**Aim of the exercise**
Copy the listing from its start through the line containing "The image size is (469, 607). tap(106, 322)", substituting "bold word" for each "bold label" and leaving everything else unchanged. Leave the pictures out.

Listing for locating described items:
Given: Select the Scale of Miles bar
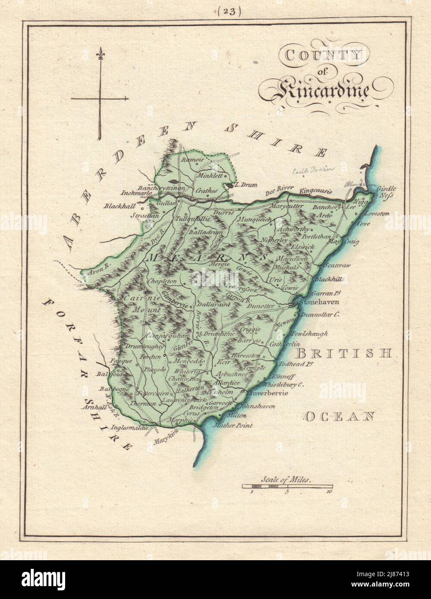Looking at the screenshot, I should (x=286, y=486).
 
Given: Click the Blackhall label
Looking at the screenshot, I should (x=117, y=206).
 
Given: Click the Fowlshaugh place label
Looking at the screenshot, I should (x=309, y=333).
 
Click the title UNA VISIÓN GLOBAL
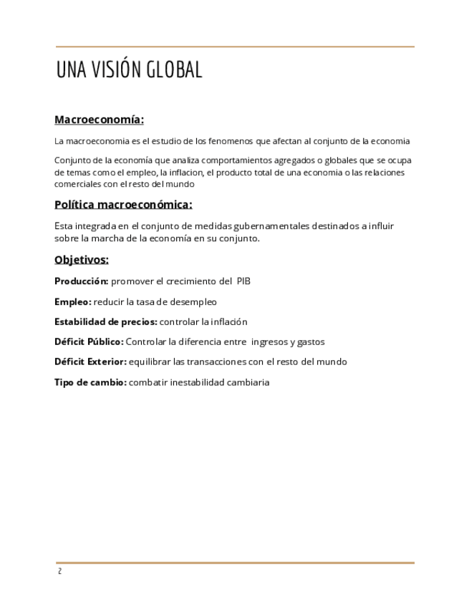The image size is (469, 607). tap(129, 70)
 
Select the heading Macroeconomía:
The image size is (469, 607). tap(99, 120)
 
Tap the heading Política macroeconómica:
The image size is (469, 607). tap(123, 205)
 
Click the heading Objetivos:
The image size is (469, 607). tap(81, 260)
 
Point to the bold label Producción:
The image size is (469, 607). tap(81, 281)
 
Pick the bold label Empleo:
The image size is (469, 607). tap(72, 302)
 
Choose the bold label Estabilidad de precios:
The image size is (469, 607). tap(106, 322)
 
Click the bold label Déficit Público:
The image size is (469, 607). tap(89, 342)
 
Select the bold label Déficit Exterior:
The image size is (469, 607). tap(90, 362)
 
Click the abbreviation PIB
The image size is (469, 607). tap(243, 281)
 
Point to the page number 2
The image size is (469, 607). tap(59, 571)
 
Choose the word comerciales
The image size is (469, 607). tap(77, 184)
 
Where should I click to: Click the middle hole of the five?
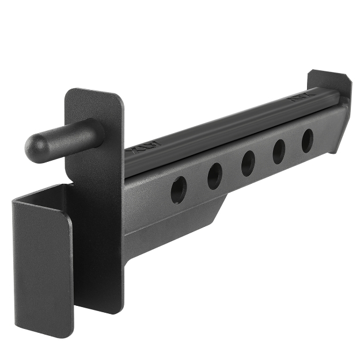tap(248, 163)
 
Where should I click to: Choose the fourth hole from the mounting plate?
tap(279, 151)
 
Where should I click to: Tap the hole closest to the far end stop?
tap(308, 141)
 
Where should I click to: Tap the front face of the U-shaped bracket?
tap(43, 265)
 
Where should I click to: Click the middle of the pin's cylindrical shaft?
tap(69, 135)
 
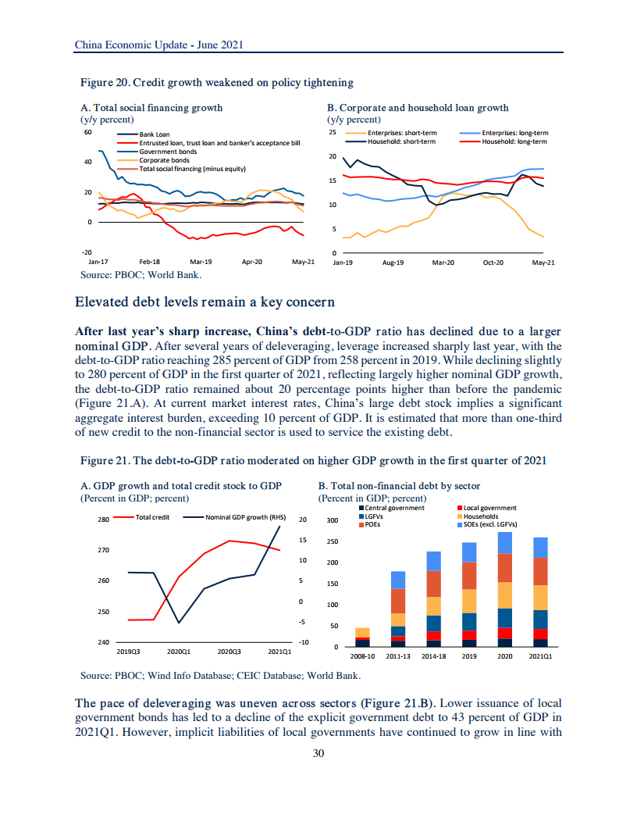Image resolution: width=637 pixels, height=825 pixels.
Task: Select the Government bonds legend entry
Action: pos(166,152)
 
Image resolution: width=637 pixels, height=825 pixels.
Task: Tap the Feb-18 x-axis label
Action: pos(149,262)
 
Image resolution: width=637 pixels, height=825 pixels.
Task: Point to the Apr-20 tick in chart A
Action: pos(252,262)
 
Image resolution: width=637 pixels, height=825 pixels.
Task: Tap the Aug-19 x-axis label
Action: pos(393,263)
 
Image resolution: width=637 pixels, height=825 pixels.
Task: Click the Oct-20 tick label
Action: pos(493,263)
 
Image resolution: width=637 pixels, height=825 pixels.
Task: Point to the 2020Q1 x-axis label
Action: pos(180,650)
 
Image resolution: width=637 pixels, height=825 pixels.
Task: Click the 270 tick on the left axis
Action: pos(103,550)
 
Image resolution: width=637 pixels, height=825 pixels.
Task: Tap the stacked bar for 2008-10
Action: pos(362,637)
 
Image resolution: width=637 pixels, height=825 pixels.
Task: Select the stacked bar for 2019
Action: pos(469,595)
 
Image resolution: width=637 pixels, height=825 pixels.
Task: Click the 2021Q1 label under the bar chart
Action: pos(540,657)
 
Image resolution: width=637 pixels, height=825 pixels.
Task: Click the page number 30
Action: pos(318,753)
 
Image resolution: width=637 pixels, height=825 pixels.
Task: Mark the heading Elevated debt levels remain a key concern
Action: pos(205,302)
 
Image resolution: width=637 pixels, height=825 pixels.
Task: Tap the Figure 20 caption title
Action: pos(217,82)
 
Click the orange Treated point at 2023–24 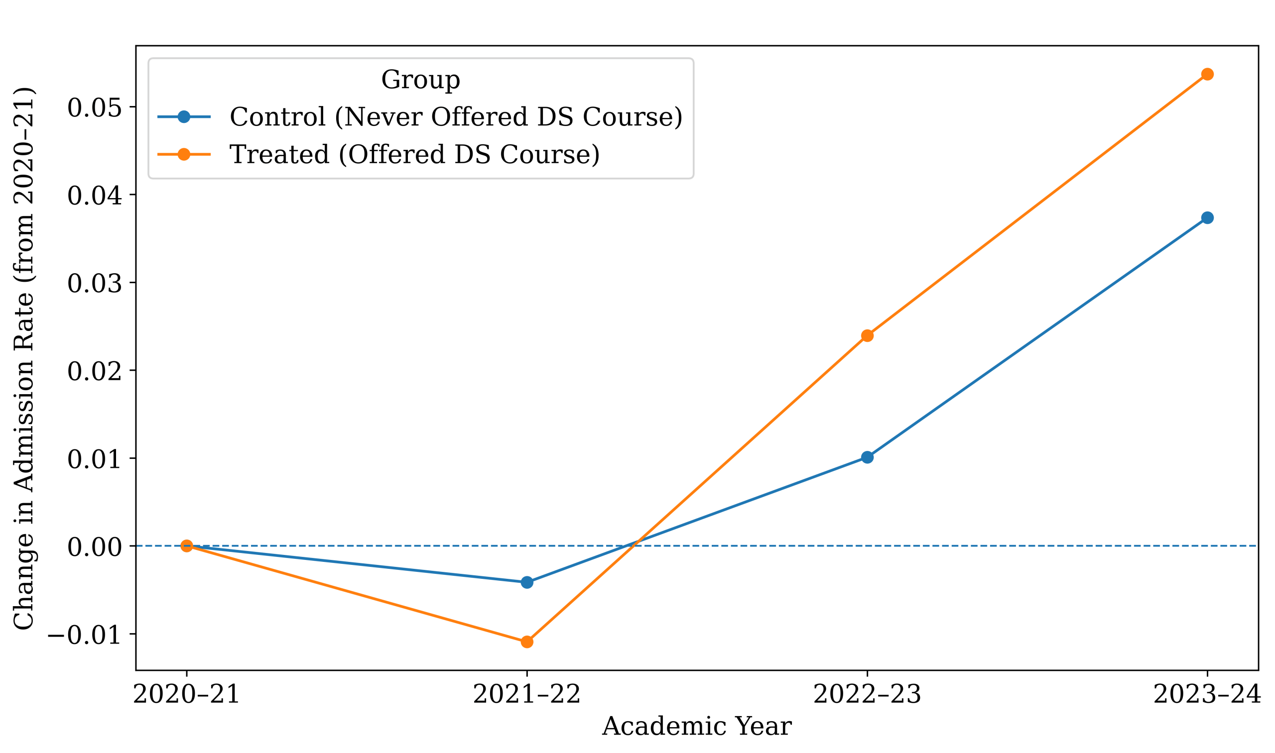(1207, 75)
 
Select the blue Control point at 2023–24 (1207, 217)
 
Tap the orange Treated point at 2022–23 (867, 335)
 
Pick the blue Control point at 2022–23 (867, 457)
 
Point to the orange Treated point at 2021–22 (527, 642)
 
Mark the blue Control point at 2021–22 (527, 582)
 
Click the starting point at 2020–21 (186, 546)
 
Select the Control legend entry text (456, 117)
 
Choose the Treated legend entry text (414, 154)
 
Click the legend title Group (420, 80)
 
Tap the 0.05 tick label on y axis (95, 108)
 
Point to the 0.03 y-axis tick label (95, 283)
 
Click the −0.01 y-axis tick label (85, 635)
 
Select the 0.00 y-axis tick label (95, 547)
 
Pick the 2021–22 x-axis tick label (527, 694)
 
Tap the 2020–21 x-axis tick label (186, 694)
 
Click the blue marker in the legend (184, 117)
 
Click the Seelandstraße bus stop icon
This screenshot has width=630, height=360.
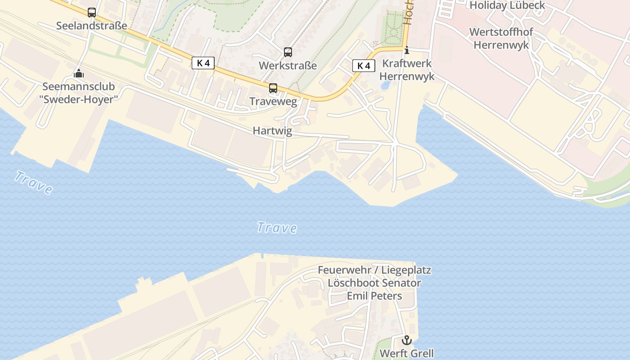[x=92, y=13]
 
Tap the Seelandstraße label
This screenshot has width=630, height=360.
[x=91, y=26]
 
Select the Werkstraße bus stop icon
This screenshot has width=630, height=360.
[x=288, y=52]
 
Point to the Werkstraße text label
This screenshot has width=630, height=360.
[x=288, y=66]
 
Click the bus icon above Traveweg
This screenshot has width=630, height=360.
[x=273, y=88]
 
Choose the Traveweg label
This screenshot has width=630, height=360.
[x=273, y=101]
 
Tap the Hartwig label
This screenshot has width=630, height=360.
[x=272, y=131]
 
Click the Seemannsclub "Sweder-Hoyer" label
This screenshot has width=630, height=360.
[x=79, y=93]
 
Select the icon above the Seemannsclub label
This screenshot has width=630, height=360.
[x=79, y=73]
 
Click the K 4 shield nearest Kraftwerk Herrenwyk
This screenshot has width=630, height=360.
[x=364, y=66]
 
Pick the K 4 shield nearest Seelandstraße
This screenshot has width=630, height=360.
[x=203, y=63]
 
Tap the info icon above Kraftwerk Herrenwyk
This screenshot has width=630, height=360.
[x=407, y=50]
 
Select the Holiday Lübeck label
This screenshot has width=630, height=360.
[x=507, y=5]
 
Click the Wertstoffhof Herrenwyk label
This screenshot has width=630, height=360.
[x=501, y=39]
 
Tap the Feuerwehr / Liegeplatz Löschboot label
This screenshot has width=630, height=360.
[x=374, y=283]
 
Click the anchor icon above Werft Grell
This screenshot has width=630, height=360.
[x=407, y=340]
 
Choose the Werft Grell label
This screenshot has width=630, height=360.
[x=407, y=353]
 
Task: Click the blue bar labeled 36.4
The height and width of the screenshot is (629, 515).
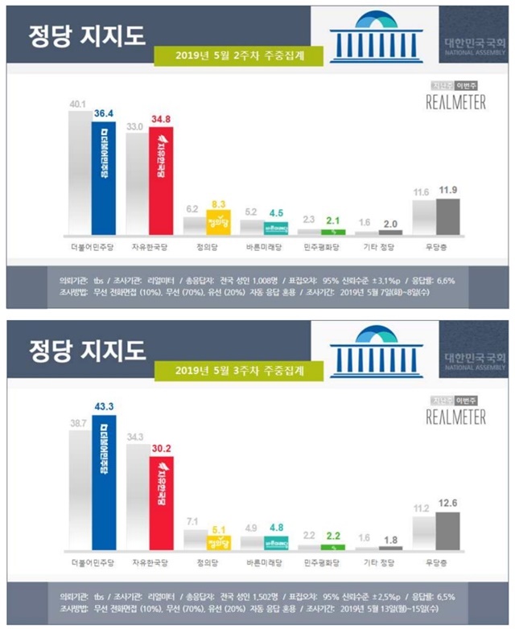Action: pyautogui.click(x=104, y=177)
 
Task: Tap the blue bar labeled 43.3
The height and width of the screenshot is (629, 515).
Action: pyautogui.click(x=104, y=483)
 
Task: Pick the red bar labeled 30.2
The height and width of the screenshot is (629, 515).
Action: pyautogui.click(x=161, y=503)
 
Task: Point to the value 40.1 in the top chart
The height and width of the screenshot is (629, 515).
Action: pyautogui.click(x=79, y=104)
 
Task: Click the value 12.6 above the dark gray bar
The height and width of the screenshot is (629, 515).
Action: pyautogui.click(x=448, y=504)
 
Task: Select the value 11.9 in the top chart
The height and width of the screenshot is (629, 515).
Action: pyautogui.click(x=447, y=190)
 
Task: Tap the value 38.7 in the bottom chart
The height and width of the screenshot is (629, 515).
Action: pyautogui.click(x=79, y=421)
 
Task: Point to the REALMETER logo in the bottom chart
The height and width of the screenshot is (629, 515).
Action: pyautogui.click(x=455, y=417)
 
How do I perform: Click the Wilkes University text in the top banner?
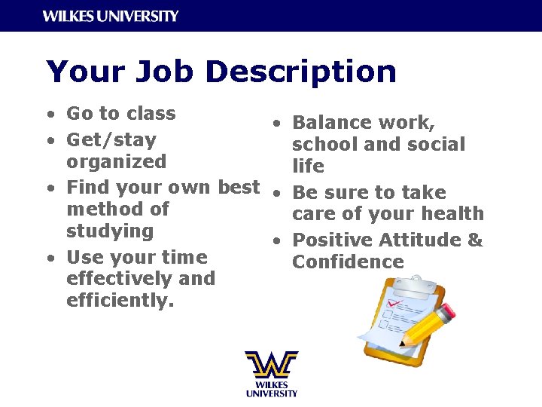tap(111, 16)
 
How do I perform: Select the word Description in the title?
tap(300, 72)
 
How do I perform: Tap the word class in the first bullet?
tap(151, 114)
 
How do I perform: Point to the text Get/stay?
tap(111, 140)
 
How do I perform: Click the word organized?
tap(116, 162)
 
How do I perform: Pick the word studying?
tap(109, 231)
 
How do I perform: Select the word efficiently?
tap(120, 301)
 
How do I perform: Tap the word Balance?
tap(329, 122)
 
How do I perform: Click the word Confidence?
tap(348, 262)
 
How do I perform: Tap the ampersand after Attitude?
tap(475, 240)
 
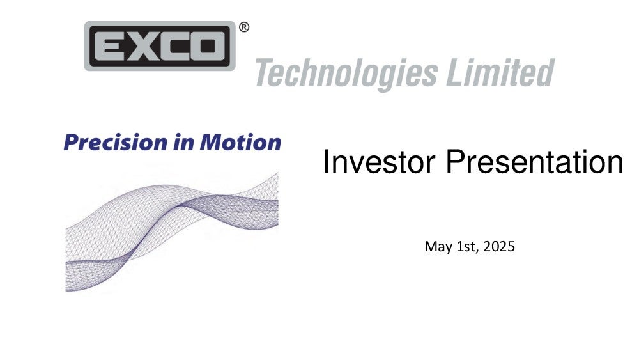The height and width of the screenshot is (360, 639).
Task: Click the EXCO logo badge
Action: click(160, 46)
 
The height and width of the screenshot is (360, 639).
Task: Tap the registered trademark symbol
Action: click(243, 27)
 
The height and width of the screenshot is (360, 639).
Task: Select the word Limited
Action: click(500, 72)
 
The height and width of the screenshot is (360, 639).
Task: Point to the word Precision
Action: click(116, 143)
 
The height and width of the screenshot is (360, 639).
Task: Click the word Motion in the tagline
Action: click(240, 143)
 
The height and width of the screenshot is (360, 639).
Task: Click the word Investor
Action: click(379, 162)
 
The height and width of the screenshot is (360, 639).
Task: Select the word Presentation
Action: click(534, 162)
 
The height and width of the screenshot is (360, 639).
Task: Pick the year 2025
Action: click(499, 246)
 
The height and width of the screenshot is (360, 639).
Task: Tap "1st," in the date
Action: click(468, 247)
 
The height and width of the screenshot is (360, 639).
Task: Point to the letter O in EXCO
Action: click(208, 46)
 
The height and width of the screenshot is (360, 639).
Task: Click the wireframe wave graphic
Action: click(171, 231)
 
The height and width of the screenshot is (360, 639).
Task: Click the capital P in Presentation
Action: click(456, 162)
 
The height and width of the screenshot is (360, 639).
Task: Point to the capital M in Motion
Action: click(211, 143)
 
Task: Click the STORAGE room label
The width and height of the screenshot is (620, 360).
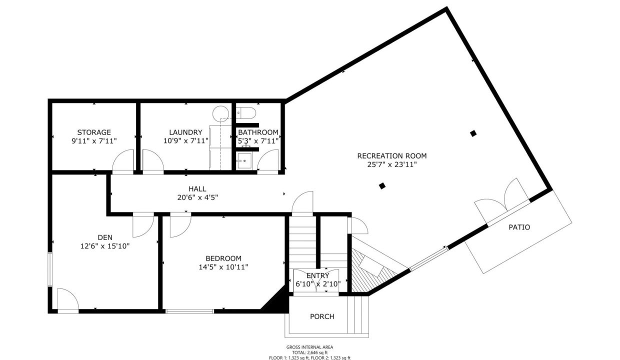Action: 94,132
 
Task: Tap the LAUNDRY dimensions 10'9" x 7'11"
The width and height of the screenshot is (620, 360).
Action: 186,141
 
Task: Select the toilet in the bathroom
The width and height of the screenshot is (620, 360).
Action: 246,113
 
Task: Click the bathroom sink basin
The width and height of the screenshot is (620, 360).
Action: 244,160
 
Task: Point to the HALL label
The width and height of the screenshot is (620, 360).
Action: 198,189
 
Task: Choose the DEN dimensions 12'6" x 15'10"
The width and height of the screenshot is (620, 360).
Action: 105,246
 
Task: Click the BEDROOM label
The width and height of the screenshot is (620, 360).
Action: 224,258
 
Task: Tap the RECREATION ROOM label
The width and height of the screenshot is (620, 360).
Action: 392,156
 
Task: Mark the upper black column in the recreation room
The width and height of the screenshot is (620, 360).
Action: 474,134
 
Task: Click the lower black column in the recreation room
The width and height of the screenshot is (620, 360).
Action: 382,186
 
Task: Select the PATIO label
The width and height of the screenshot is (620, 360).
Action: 520,227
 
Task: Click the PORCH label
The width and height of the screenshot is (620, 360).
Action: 322,316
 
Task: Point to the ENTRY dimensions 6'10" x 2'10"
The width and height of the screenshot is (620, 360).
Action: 318,284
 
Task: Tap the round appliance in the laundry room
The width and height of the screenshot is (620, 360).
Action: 220,114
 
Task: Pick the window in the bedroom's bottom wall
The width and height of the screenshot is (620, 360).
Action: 190,312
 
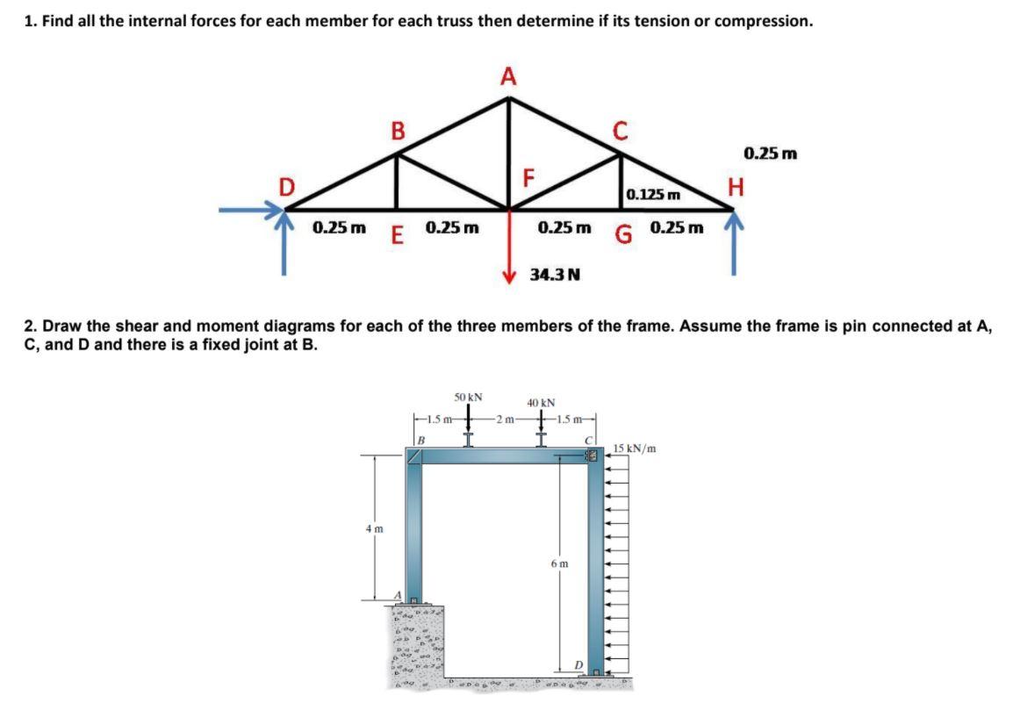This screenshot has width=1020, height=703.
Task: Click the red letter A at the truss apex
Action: pos(508,76)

**Reply to the task**
Given: Select the Scale of Miles bar
Looking at the screenshot, I should (x=286, y=486).
 
Given: Click the Blackhall label
Looking at the screenshot, I should (x=117, y=206).
 
Given: Click the Fowlshaugh place label
Looking at the screenshot, I should (x=309, y=333).
 
Click the title UNA VISIÓN GLOBAL
The image size is (469, 607). tap(129, 70)
 
Select the heading Macroeconomía:
The image size is (469, 607). tap(99, 120)
 
Tap the heading Política macroeconómica:
The image size is (469, 607). tap(123, 205)
 
Click the heading Objetivos:
The image size is (469, 607). tap(81, 260)
 
Point to the bold word Producción:
The image size is (469, 607). tap(81, 281)
 
Pick the bold word Empleo:
The image size is (469, 607). tap(72, 302)
 
Choose the bold word Estabilidad de precios:
The image size is (469, 607). tap(106, 322)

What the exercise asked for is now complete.